**Written exercise**:
Please extract the stretch of records from the line containing "Where should I click to: Click the Kualitas" through the line containing "Click the Printing", both ends included, and copy those lines without any change.

* begin *

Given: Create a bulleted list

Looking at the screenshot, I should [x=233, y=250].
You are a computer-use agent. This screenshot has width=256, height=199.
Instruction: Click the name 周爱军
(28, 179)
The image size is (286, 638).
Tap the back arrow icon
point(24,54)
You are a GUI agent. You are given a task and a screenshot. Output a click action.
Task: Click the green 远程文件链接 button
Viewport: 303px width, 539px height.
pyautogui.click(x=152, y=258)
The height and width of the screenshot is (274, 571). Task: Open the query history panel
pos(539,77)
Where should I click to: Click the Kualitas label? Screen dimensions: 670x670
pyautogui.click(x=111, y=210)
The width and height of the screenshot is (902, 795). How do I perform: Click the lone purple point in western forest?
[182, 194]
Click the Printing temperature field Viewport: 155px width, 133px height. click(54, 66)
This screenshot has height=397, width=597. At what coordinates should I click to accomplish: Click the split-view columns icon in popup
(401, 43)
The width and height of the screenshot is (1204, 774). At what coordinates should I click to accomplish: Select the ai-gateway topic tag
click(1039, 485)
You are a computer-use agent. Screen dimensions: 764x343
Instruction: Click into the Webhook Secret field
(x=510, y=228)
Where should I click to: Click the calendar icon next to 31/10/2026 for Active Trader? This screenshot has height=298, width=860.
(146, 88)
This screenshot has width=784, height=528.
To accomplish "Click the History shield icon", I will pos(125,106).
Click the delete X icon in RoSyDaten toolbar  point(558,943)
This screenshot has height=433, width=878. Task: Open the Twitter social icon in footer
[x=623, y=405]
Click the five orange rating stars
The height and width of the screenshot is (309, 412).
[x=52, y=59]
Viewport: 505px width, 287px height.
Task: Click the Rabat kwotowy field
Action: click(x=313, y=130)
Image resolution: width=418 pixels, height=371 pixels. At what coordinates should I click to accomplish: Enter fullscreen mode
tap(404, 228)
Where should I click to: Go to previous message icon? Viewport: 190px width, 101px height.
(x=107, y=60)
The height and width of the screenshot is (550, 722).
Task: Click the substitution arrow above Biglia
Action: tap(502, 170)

* end *

**The output**:
Where should I click to: Click the Kualitas label? Screen dimensions: 670x670
pyautogui.click(x=111, y=210)
The width and height of the screenshot is (902, 795). How do I perform: Click the lone purple point in western forest?
[182, 194]
Click the Printing temperature field Viewport: 155px width, 133px height. click(54, 66)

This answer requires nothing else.